Jalur Puncak Bogor Mulai Merayap, Buka Tutup Diberlakukan

oleh -
Titik kemacetan baru terjadi di kawasan Perkebunan Teh, Gunung Mas, Cisarua, Puncak Bogor. Banyak pedagang menggunakan tenda-tenda payung berjualan di dua sisi jalan. (Foto:Jalajah Nusae/adhi)

JALAJAHNUSAE.com – Memasuki libur panjang Tahun Baru Islam, kendaraan dari arah Jakarta menuju puncak  Bogor mulai mengekor sejak pintu tol keluar Ciawi, Gadog, Kamis siang (20/8/2020).

Untuk mengantisipasi kepadatan arus lalulintas, Polres Bogor telah menyiapkan rekayasa sistem satu arah atau one way ketika situasi tak terkendali.

Terlihat kendaraan terus mengalir sehingga menyebabkan kemacetan di simpang Gadog. Kebanyakan mereka yang mengarah ke  kawasan wisata Puncak Cisarua didominasi mobil berplat nomor B, Jakarta.
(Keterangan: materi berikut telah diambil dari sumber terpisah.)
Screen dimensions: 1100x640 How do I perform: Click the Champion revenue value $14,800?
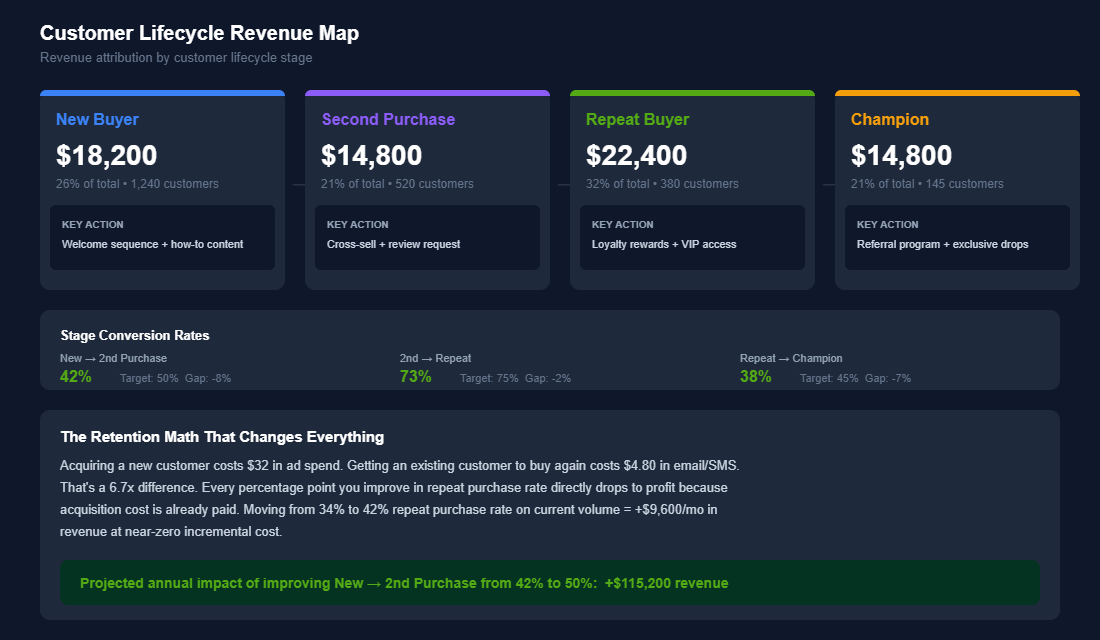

Wisatawan menyerbu puncak untuk mengisi waktu libur tanggal merah. Tingginya volume kendaraan akhirnya memaksa Kepolisian Lalulintas Polres Bogor memberlakukan satu arah ke Puncak.

Pantauan Jalajahnusae.com, keberadaan pedagang kaki lima yang berjualan di pinggir jalan, tepatnya dikawasan perkebunan teh Gunung Mas, menambah kemacaten. Banyak kendaraan roda dua yang parkir di dua sisi jalan, menyebabkan menyulitkan laju kendaraan roda empat.

Puncak kemacetan ini masih akan terjadi  esok hari hingga akhir pekan Minggu depan. Belum lagi, kendaraan yang datang melalui jalur Cianjur, diperkirakan semakin menambak penumpan di ruas jalan puncak.

“Ada beberapa titik yang kita waspadai. Terutama di Pasir Muncang, Megamendung, Pasar Cisarua, Simpang Taman Safari dan Masjid At Taun,” kata Kasat Lantas Polres Bogor, AKP Fitra Djuanda dalam keterangannya.

Di titik-titik tersebut, lanjut Fitra, telah ditempatkan personel yang dibantu juga instansi terkait, seperti Dinas Perhubungan,Satpol PP dan anggota Badan Penanggulangan Bencana Daerah (BPPD).